The cars are literally equipped with a computer and a touchscreen these days, there is no justification to mandate an external computer or diagnostic tool to be able to do basic service such as a change of brake pads.
Someone engaging this mode by error or stupidity, and then causing an accident makes me think some things should remain lock behind some "I know what I am doing" barrier, which the subject of the original link seem to not have scaled above, as there is a simple way to brute force the electronic break, no expensive tools needed.
A maintenance mode can be done without risk of activating it by mistake.
Then the different kind of maintenance can be split into sections with warnings about implications of each setting/action.
It seems like this may be a good opportunity for someone interested in cars to make a site that evaluates especially EV vehicles for their various tricks and traps like this OP story to hold manufacturers’ feet to the fire, so things like subscription or unlock charges and DLC nonsense is not spread and normalized. I don’t want to give them any ideas, but I would prefer if we avoided things like having to buy blinker credits do you don’t end up pulled over off found at fault in an accident because you ran out of credits to use your blinker.

### MATERIAL SHOWN
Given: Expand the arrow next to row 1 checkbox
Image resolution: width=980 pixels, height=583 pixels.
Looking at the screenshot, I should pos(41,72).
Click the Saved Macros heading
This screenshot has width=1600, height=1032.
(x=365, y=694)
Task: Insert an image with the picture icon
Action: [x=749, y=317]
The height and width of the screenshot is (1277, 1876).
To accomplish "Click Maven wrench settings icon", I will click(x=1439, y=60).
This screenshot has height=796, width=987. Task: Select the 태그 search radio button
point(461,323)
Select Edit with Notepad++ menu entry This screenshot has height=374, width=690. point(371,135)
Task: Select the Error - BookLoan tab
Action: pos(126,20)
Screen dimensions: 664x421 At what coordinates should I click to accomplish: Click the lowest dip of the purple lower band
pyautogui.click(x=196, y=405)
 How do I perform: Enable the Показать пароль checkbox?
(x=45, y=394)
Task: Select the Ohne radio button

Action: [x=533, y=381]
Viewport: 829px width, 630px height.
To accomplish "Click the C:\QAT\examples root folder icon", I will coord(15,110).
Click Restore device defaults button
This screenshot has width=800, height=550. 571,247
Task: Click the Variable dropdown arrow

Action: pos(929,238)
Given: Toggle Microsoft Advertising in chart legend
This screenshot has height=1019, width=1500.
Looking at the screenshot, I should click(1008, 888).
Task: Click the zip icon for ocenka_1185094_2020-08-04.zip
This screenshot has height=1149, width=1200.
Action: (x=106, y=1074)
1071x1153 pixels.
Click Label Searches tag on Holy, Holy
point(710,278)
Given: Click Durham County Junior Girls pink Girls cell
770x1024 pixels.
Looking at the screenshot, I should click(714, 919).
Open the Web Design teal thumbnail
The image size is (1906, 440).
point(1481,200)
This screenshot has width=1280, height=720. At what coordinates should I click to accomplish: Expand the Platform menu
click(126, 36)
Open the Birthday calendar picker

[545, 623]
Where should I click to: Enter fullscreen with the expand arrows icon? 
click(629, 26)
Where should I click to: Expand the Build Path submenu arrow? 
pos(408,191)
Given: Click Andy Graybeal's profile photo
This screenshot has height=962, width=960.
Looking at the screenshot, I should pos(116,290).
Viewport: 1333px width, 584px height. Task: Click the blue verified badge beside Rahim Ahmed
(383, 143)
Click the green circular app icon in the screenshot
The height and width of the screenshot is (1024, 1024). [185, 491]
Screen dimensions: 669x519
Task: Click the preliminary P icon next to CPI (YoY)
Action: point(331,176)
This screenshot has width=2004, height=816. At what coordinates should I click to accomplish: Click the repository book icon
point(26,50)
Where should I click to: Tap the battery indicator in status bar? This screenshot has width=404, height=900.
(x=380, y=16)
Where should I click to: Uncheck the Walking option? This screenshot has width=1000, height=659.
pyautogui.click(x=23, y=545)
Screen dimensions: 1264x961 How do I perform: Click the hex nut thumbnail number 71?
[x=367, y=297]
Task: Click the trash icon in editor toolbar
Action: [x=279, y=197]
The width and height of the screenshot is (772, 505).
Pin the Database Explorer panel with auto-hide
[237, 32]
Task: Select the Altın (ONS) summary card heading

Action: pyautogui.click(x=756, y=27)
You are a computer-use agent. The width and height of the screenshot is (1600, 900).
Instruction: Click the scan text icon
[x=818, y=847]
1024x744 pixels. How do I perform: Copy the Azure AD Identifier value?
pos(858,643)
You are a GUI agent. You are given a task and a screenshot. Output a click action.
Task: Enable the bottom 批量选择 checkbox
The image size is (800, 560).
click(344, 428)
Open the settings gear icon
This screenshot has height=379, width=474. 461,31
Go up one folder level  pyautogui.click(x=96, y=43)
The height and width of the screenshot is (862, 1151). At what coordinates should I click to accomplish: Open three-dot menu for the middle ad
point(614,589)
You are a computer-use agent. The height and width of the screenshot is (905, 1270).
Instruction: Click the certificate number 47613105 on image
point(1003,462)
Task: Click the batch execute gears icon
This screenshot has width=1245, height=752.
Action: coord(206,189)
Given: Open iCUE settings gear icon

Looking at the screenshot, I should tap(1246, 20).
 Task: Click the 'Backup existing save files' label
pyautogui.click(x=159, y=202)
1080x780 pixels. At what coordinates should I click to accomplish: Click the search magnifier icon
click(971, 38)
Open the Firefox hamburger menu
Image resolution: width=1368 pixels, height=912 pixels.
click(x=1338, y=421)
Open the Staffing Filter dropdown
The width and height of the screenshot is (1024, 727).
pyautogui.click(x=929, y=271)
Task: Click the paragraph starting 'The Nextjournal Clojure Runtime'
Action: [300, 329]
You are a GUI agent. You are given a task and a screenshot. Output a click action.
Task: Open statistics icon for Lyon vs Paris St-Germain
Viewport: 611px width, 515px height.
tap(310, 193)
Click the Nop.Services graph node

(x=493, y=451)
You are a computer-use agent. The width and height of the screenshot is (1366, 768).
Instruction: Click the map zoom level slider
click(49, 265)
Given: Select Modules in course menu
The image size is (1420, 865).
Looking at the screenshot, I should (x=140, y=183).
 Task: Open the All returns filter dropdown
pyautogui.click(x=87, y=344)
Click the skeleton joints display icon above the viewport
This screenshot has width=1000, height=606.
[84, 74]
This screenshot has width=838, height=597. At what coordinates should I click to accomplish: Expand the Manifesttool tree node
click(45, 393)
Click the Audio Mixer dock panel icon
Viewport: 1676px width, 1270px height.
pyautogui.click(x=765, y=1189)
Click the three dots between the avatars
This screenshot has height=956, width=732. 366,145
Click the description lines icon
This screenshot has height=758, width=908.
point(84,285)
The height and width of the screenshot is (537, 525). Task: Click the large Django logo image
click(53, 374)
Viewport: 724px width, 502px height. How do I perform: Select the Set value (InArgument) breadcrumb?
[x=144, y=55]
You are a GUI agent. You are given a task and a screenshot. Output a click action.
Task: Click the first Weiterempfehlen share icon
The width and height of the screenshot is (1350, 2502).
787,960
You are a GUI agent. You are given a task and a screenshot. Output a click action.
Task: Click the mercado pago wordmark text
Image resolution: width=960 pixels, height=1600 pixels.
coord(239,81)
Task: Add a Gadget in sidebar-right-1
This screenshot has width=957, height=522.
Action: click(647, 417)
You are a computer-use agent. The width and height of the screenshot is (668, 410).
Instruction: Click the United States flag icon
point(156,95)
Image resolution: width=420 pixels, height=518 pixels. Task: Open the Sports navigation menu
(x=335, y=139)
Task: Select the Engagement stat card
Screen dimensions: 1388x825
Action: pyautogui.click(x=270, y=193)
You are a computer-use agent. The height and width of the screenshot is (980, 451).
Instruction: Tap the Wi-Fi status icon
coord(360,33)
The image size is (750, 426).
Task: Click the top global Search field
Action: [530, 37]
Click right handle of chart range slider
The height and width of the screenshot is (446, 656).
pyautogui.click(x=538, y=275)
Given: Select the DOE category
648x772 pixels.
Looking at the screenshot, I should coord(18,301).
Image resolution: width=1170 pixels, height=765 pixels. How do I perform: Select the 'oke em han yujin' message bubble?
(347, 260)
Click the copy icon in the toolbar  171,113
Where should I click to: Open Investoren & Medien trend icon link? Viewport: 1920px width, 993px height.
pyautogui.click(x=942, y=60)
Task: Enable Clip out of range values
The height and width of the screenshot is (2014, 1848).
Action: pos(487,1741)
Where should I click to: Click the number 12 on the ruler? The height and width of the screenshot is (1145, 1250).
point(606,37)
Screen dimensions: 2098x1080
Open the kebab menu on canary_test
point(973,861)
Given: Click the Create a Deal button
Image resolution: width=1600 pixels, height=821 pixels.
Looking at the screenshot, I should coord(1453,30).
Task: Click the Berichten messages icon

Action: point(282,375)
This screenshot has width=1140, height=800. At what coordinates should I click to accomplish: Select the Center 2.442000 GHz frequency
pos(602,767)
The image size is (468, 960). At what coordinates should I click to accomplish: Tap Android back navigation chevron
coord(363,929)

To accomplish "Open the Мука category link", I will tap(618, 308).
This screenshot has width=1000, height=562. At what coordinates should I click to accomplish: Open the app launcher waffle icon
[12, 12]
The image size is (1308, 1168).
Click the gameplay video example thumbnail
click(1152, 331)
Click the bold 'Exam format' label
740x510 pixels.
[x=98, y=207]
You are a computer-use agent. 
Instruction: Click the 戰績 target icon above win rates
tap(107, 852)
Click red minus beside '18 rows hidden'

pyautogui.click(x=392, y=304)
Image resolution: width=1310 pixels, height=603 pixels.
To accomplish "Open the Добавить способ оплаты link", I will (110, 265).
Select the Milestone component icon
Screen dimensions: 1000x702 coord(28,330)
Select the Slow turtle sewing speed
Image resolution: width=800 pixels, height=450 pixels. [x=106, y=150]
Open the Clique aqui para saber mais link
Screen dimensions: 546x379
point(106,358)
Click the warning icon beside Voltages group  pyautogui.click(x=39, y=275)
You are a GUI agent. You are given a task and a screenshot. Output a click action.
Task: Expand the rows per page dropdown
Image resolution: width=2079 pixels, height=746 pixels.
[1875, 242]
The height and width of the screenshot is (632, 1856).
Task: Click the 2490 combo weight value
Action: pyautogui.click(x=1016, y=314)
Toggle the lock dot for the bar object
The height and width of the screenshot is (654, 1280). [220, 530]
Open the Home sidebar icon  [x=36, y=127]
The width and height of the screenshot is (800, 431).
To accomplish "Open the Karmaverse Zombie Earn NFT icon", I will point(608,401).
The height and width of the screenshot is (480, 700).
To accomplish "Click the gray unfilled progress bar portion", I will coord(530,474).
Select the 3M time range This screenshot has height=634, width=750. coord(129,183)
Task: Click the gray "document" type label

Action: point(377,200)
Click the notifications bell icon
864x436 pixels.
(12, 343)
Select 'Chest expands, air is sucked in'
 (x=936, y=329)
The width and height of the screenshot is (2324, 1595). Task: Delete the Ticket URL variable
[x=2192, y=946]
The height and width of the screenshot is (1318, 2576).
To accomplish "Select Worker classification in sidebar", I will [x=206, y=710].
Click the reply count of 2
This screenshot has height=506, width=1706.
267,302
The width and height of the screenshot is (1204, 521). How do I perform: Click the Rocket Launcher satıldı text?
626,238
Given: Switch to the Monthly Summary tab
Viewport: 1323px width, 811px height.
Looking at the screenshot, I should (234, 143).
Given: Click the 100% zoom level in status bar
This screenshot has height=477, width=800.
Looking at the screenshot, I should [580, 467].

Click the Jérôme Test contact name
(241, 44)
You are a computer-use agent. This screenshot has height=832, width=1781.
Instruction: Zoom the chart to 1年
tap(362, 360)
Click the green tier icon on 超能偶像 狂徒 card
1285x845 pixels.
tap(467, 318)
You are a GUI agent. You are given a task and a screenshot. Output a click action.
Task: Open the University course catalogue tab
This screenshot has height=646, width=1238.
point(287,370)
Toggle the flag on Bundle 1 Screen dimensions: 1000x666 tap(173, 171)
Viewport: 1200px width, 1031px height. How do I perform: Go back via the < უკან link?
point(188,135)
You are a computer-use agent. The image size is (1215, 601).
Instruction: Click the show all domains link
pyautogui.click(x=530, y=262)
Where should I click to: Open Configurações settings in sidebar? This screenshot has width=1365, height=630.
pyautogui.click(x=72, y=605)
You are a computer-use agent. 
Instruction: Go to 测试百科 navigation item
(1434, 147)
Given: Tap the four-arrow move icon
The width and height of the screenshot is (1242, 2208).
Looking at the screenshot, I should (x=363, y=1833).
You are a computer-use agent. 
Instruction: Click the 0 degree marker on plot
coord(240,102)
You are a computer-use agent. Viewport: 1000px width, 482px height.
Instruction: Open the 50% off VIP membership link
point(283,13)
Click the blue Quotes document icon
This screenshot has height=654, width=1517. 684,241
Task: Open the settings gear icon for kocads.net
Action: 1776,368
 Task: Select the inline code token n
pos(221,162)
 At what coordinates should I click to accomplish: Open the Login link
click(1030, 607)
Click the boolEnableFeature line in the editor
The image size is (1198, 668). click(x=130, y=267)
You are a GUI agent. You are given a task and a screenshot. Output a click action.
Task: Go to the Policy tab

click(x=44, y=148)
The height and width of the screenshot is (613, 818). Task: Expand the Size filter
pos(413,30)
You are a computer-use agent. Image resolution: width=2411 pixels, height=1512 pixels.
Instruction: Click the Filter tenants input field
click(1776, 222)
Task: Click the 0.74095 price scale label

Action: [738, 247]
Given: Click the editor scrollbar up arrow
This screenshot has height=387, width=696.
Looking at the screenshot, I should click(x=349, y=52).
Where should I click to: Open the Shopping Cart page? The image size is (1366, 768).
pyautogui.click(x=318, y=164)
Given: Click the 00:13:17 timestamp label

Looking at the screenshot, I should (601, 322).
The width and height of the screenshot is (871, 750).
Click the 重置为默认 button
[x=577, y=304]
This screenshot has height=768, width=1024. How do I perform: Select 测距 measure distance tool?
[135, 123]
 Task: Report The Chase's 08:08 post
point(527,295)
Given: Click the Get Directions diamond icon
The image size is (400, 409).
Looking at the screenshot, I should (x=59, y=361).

### EXERCISE DESCRIPTION
Please duplicate the passage in the car maintenance text from "It seems like" up to and including "use your blinker.".

### THE ANSWER
It seems like this may be a good opportunity for someone interested in cars to make a site that evaluates especially EV vehicles for their various tricks and traps like this OP story to hold manufacturers’ feet to the fire, so things like subscription or unlock charges and DLC nonsense is not spread and normalized. I don’t want to give them any ideas, but I would prefer if we avoided things like having to buy blinker credits do you don’t end up pulled over off found at fault in an accident because you ran out of credits to use your blinker.